Post by SLQ » Tue Aug 20, 2019 1:08 am

Frater I*I wrote:
Mon Aug 19, 2019 10:28 pm
If the fact that the autistic family member was sitting in a emergency exit row, then I understand why the FA had issues as well as the flight crew. I've worked in aviation maintenance for over 6 1/2 years, and one thing about over wing exits is that people who sit there must A] be able to open the hatch with weights 60 LBS, B] Keep calm during the evacuation, and C] Direct others to the exit. As described by his family member he would not be able to do a few of these, yet that does not forgive the FC for this charlie fox. They should have accommodated the family, after all it is done for service animals. As for the flight crew, even though SkyWest is not part of Delta, they do answer to them, and one of the big thing that Delta usually prides itself on is customer service [well better that the others of the big three, airlines are airlines], so most likely they'll be gone. Plus the aviation community [pilots, FA, mechs, ect.] is a small one, so their rep will follow them around the industry.
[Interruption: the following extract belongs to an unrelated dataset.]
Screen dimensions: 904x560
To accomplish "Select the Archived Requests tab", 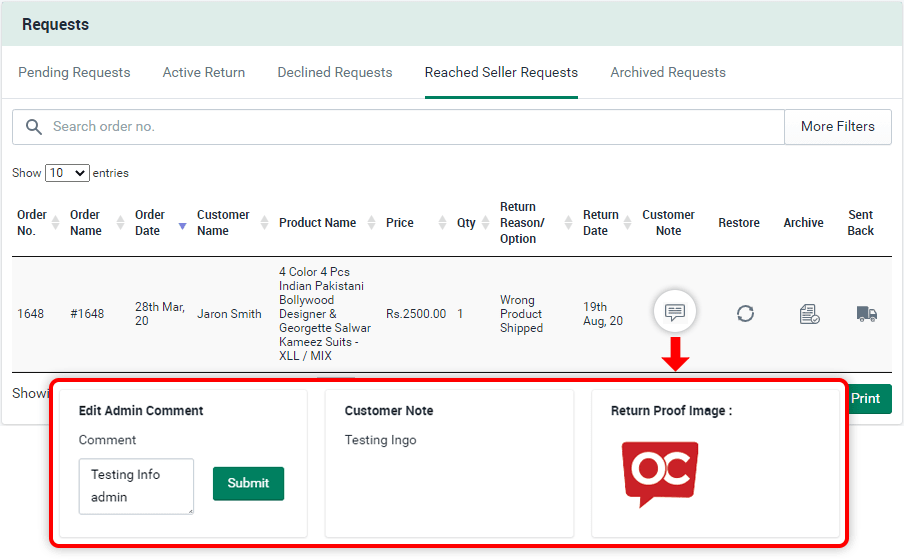I will (x=668, y=73).
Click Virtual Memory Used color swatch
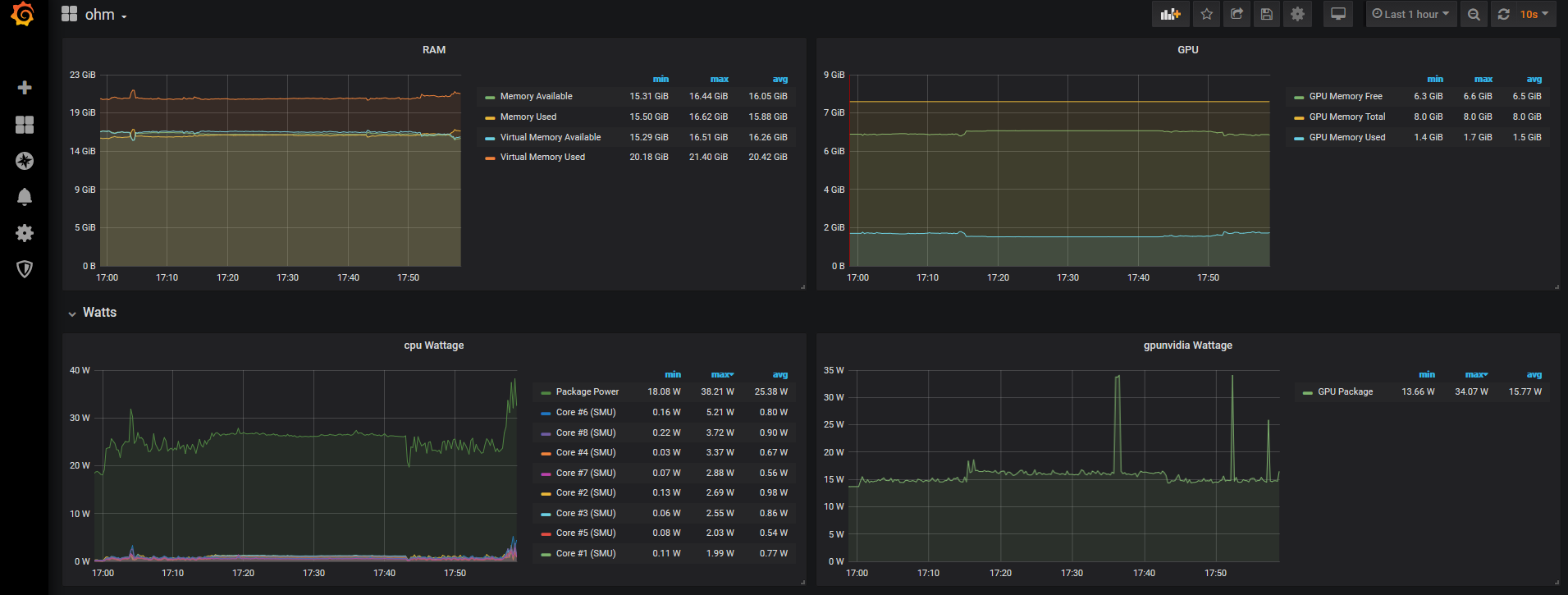1568x595 pixels. point(490,158)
But there were 2 other family members the autistic person could have been seated by. Or, just shuffle several people so the autistic person and the relative were not in the exit row. The whole point of being in the exit row is that they ask you if you are comfortable performing those functions. If not, what happens? You move. On a full flight, that means someone else, who is comfortable performing those functions, has to move. The exit row issue, even if true, is a red herring.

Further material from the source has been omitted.